Las arterias me palpitaban como locas y ya casi notaba el rubor que me afloraba a las mejillas, las cuales, a pesar de los escalofríos, quemaban tanto como una parrilla. Un único pensamiento reinaba en mi mente: «Que no se me escape… Que no se me escape… No debo darle a entender que sé que es Bob Stanley.»

– Hola -dije con la esperanza de que no me temblara la voz-. ¿Qué tal el panteón?

Supe de inmediato que no conseguiría engañar a nadie excepto a mí misma. Pemberton me observaba igual que un gato observa al canario de la familia cuando se quedan solos en casa.

– ¿El panteón? Ah, una obra en mármol blanco -respondió-. Se parecía curiosamente a un mazapán de almendra, pero más grande, claro.

Decidí seguirle el juego hasta que se me ocurriera un plan.

– Espero que le gustara a su editor.

– ¿Mi editor? Ah, sí, el bueno de…

– Quarrington -dije.

– Sí. Eso, Quarrington. Estaba entusiasmado.

Pemberton -aún seguía pensando en él como Pemberton- dejó su mochila en el suelo y empezó a desabrochar las correas de cuero de su portafolio.

– Vaya -dijo-. Hace calor, ¿verdad?

Se quitó la chaqueta, se la echó despreocupadamente al hombro y señaló con el pulgar la lápida del señor Twining.

– ¿Qué tiene de interesante?

– Era profesor de mi padre -dije.

– ¡Ah!

Se sentó y se apoyó en la base de la piedra con tanta tranquilidad como si él fuera Lewis Carroll y yo Alicia y estuviéramos merendando a orillas del río Isis.

¿Qué sabía?, me pregunté. Esperé a que hiciera un movimiento de apertura, con la esperanza de aprovechar ese tiempo para pensar.

Empecé a planear mi huida. Si salía por piernas de allí, ¿conseguiría dejarlo atrás? No parecía muy probable. Si intentaba llegar al río, me alcanzaría antes de que hubiera tenido tiempo de recorrer la mitad del camino. Si echaba a correr por el campo en dirección a la hacienda Malplaquet, tendría menos oportunidades de encontrar ayuda que si echaba a correr hacia High Street.

– Tu padre es una especie de filatelista, ¿verdad? -dijo de repente, mirando despreocupadamente hacia la granja.

– Colecciona sellos, sí. ¿Cómo lo sabe?

– Mi editor, el bueno de Quarrington, lo ha comentado por casualidad esta mañana en Nether Eaton. Al parecer, tenía la idea de pedirle a tu padre que escribiera una historia sobre no sé qué desconocido sello de correos, pero no sabía muy bien cómo planteárselo. La verdad es que no he entendido gran cosa…, me supera…, demasiado técnico. Le he dicho que a lo mejor debería hablar contigo.

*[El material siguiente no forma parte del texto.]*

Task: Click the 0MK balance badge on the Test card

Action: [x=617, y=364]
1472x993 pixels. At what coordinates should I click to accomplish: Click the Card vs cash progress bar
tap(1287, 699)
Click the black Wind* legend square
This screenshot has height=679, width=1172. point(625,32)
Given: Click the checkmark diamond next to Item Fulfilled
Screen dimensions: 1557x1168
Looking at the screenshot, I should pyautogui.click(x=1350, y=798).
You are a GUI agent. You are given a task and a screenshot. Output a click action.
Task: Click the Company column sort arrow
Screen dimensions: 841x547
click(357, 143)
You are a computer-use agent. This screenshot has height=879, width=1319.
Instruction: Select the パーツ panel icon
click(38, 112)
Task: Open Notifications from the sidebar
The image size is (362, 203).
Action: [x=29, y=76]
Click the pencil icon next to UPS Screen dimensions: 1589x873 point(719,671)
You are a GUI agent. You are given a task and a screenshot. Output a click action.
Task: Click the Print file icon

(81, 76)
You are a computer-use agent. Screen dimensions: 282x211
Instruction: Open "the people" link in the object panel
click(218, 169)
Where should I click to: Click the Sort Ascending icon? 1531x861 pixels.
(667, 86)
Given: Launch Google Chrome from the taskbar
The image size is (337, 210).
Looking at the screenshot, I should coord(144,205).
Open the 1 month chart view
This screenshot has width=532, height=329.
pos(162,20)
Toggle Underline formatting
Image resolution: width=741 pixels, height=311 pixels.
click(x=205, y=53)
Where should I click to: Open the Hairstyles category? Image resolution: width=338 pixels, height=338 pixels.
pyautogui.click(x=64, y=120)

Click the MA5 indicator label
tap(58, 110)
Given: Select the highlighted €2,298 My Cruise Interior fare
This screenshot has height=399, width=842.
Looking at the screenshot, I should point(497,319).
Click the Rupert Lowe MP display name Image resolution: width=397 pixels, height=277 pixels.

Era todo mentira y lo supe al instante. Como mentirosa profesional que soy, detecté los reveladores indicios de una patraña antes incluso de que hubiera terminado de hablar: el exceso de detalles, el relato precipitado y el hecho de que lo disfrazara de charla informal.

– Dicen que ese sello vale un dineral, ¿sabes? -añadió-. El bueno de Quarrington es un potentado desde que se casó con los millones de los Norwood, pero que no se entere de que te lo he contado… Supongo que a tu padre no le vendría mal un poco de calderilla para comprar unas cuantas chucherías, ¿verdad? Debe de costar un ojo de la cara mantener una casa como Buckshaw.

Aquello ya era demasiado. ¿Acaso me tomaba por tonta?

– Mi padre está muy ocupado últimamente -dije-, pero ya se lo comentaré

– Ah, claro, esa… muerte repentina de la que hablaste… La policía y toda la pesca. Debe de ser un solemne tostón.

¿Pensaba hacer algún movimiento o más bien planeaba quedarse allí sentado a charlar hasta que anocheciera? Tal vez no era mala idea que yo tomara la iniciativa. Por lo menos, así contaría con la ventaja de la sorpresa, pero… ¿cómo?

Recordé entonces un consejo fraternal que en una ocasión nos había dado Feely a Daffy y a mí: «Si alguna vez se os acerca un hombre, le dais una patada en los cataplines y echáis a correr como locas.» Aunque en su momento me había parecido una información muy útil, tenía un problema: que no sabía dónde estaban localizados los cataplines.